COMP 2011/2711 Data Organisation, Semester 1, 2006

Project 2

Due: Friday 5 May, 6:00 pm
Marks: 15% of final assessment

This project will involve writing a Java class to implement Adaptive Data Compression and Static Compression.

Data Compression

The purpose of data compression is to take a file A and compress it to another file B in such a way that:

• B is smaller than A, and
• it is possible to exactly reconstruct A by decompressing B.
It is desirable that such an algorithm be efficient, and that B be a lot smaller than A. The size of B divided by that of A is called the compression ratio. While it would be nice to have an algorithm which can achieve a compression ratio less than 1.0 for all possible input files, unfortunately such an algorithm cannot exist. To see this, let us suppose that all possible strings of length less than or equal to k can be compressed to strings of length less than or equal to l, with l<k. Since the number of strings of length less than or equal to l is smaller than the number of strings of length less than or equal to k, there would not be enough compressed strings to represent all the original strings uniquely.

• • •

What to produce: Can you write out the part of the project handout that begins at the words "The purpose of" and stops after "by decompressing B."? The items after this point have no connection to the project handout.

Entries provided:
• • •

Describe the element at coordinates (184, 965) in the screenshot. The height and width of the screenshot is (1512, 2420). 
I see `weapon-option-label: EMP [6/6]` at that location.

• • •

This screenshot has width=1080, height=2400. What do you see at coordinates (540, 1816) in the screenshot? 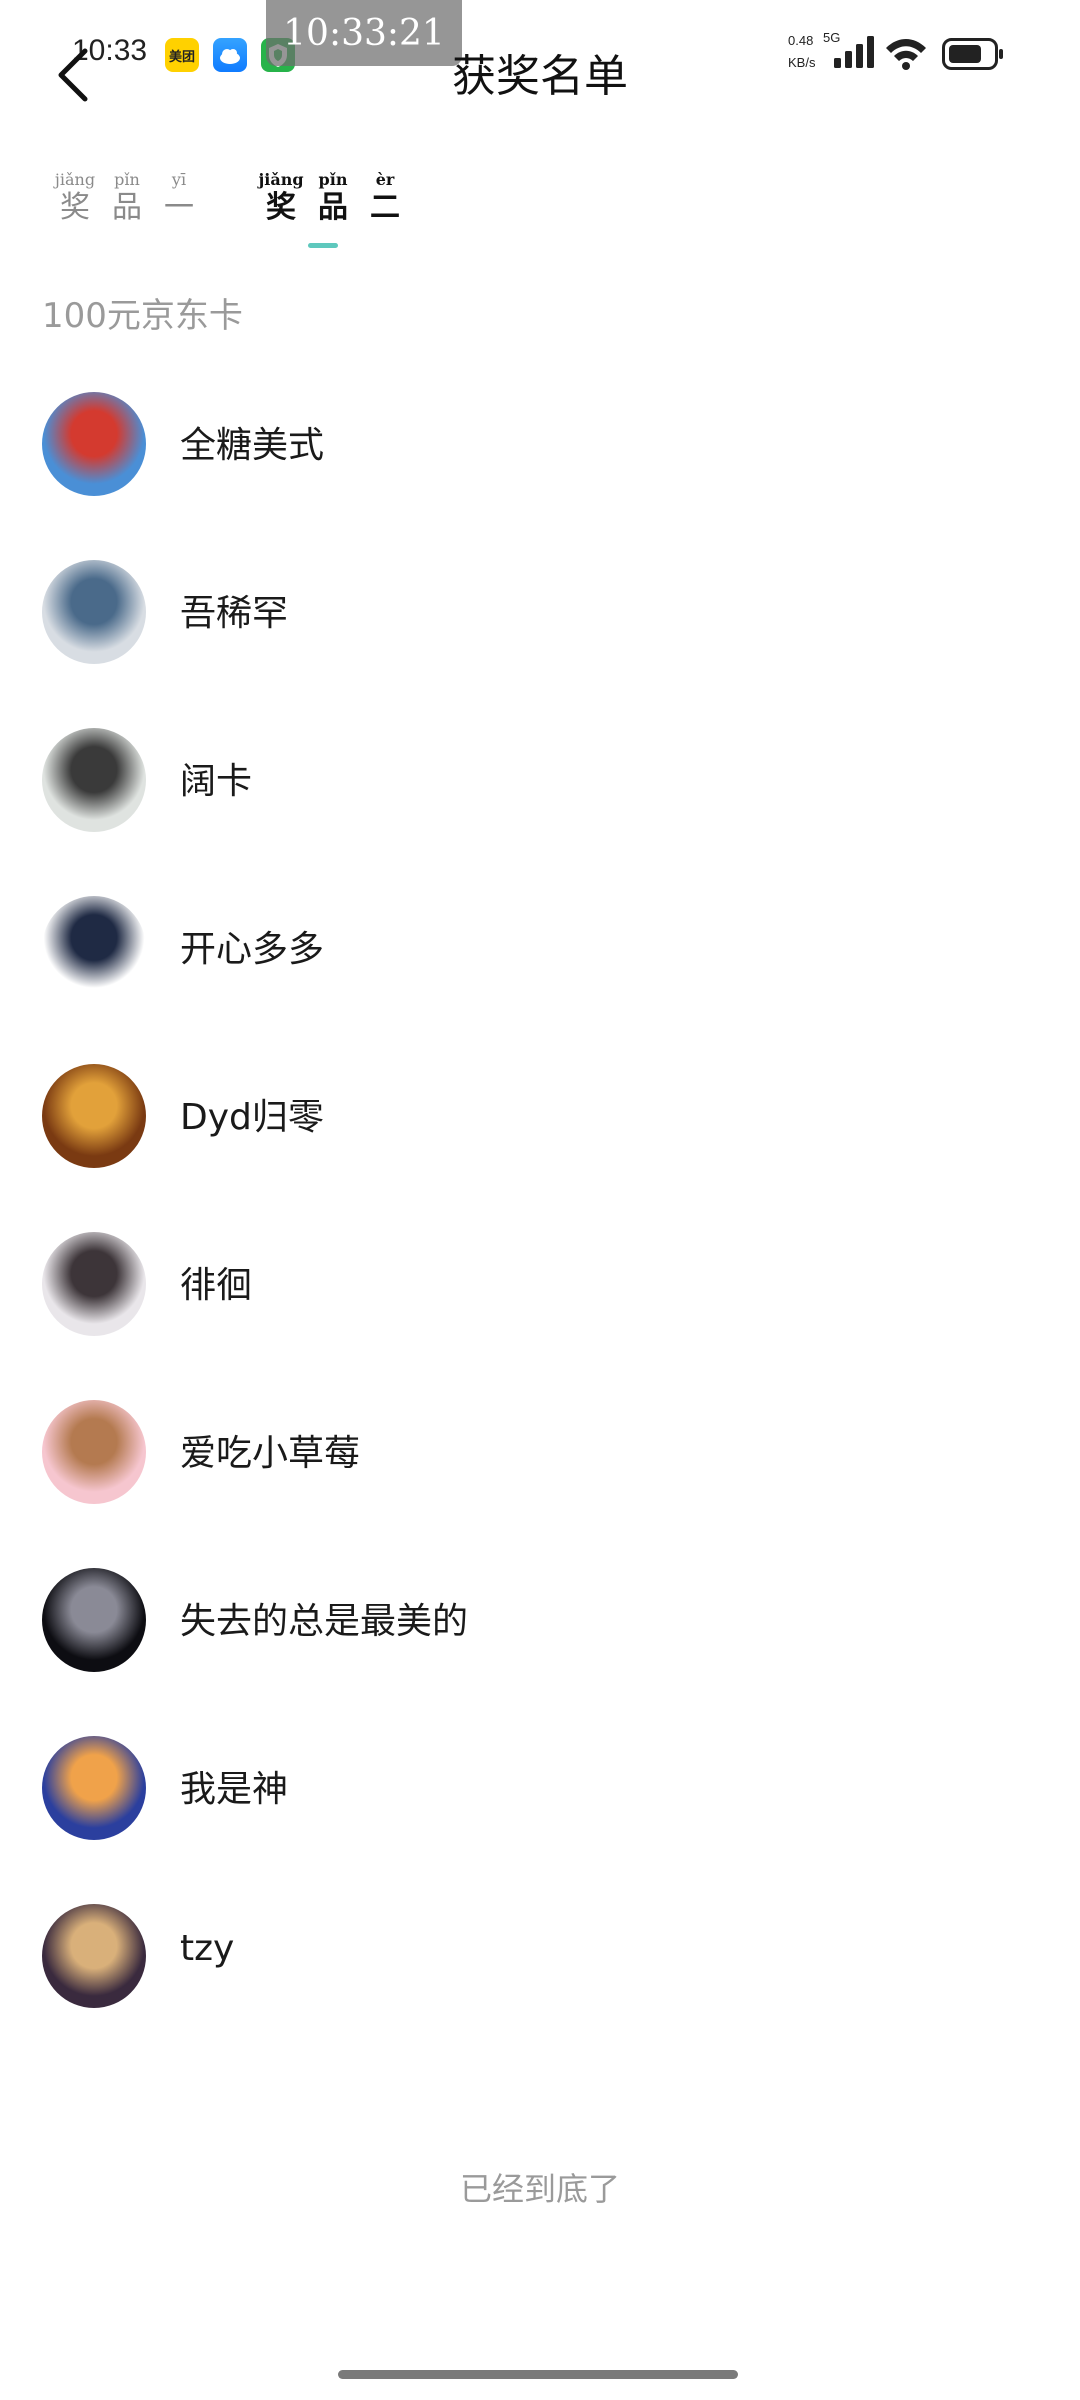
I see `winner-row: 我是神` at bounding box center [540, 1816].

• • •

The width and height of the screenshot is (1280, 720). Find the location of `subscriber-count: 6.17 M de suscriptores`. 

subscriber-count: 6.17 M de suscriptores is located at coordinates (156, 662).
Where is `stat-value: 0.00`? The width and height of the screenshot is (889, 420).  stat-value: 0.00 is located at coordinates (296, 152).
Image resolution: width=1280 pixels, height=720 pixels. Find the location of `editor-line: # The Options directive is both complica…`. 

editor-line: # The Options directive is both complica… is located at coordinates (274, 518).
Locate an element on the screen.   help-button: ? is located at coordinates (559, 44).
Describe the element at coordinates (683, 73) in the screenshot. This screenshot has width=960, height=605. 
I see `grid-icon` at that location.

• • •

Solution for this exercise:
The purpose of data compression is to take a file A and compress it to another file B in such a way that:

• B is smaller than A, and
• it is possible to exactly reconstruct A by decompressing B.